* Begin Article *

3. Logical freedom: A person is logically free with respect to an action A if and only if there is some possible world in which he performs A and there is another possible world in which he does not perform A. A person is logically free with respect to a wholly good life (a life in which every morally relevant action performed by the person is a good action) if and only if there is some possible world in which he lives this life and another possible world in which he does not.
These distinctions, according to Smith, constitute a sound logical argument from evil. It is possible to be internally-externally free but logically determined with respect to being morally good. This is the case with God, who is both internally and externally free but who does only good actions in each possible world in which he exists.
1. God possesses the maximally valuable consistent conjunction of great making properties.
2. If it were intrinsically better to be logically free with respect to a morally good life than logically determined, and this logical freedom were consistent with God's omnipotence and omniscience, then God would possess this logical freedom.
3. Logical freedom with respect to a morally good life is consistent with omnipotence and omniscience.
4. God is logically determined with respect to a morally good life.
5. It is false that it is intrinsically better to be logically free with respect to a morally good life than logically determined.
Premise (3) is true because "x knows all truths" does not entail "It is not logically possible for x to perform a morally wrong action," and "x is all-powerful" does not entail "It is not logically possible for x to perform a morally wrong action." Nor does the conjunction of omniscience and omnipotence entail this.
It follows that a possible world WI containing N number of persons who always do what is right and who are logically determined with respect to moral goodness is (all other things being equal) a more metaphysically valuable world than a world W2 containing N number of persons who are logically free with respect to a morally good way of life. And this suggests that God, if he existed, would have created W1 rather than W2.
Although Plantinga does not address this issue, an unspoken assumption of his argument is that there are no possible creatures who are internally-externally free with respect to a morally good life but logically determined. This assumption is false, for "x is an internally-externally free creature with respect to a morally good life" does not entail "x is logically free with respect to a morally good life." If it did, there would have to be some relevant difference between God and creatures that ensured the entailment goes through in the case of creatures but not God. But what could this difference be? None of the divine attributes (other than necessary goodness) entails necessary goodness. Nor does a conjunction of two or more of these divine attributes entail it. Further, the relevant nondivine attributes do not entail logical freedom with respect to a morally good life. For example, "x knows many but not all truths" does not entail "x freely chooses to do something wrong in at least one possible world in which x exists." Nor is this entailed by "x has the power to do many but not all things." a nonomniscient person can have only true moral beliefs, if only for the reason that it is possible to know all moral truths and not know all mathematical truths. Such a person would be necessarily morally good.

* End Article *

## Exercise details
In the passage on the logical argument from evil, what unspoken assumption does it attribute to Plantinga's argument?

* Begin Extracted material *

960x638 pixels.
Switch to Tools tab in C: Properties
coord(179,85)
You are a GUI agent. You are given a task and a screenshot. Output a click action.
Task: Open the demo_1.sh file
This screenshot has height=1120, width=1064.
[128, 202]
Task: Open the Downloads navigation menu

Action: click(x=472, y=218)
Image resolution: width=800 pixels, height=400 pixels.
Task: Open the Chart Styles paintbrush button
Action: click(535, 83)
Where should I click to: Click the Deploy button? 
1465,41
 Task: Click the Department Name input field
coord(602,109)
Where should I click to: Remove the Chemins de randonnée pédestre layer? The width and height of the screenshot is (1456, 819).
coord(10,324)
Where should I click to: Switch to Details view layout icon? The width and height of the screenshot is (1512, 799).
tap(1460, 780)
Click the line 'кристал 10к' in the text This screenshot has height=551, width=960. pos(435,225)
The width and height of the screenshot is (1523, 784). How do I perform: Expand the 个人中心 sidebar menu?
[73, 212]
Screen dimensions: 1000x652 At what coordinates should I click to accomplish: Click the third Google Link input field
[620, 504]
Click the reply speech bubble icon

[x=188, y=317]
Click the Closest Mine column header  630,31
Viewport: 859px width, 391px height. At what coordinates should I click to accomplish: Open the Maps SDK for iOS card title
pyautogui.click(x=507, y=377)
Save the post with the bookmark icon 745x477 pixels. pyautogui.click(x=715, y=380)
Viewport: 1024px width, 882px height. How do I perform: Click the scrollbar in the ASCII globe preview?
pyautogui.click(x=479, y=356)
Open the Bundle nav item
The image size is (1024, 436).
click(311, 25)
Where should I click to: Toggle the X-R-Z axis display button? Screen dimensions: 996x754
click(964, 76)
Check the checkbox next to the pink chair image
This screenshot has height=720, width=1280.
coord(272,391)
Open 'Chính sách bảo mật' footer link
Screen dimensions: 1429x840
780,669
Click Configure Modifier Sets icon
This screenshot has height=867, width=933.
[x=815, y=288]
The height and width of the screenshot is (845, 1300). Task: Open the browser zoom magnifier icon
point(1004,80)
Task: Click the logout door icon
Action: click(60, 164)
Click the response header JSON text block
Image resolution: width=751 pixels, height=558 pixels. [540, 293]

* End Extracted material *

## Solution to the problem
That there are no possible creatures who are internally-externally free with respect to a morally good life but logically determined.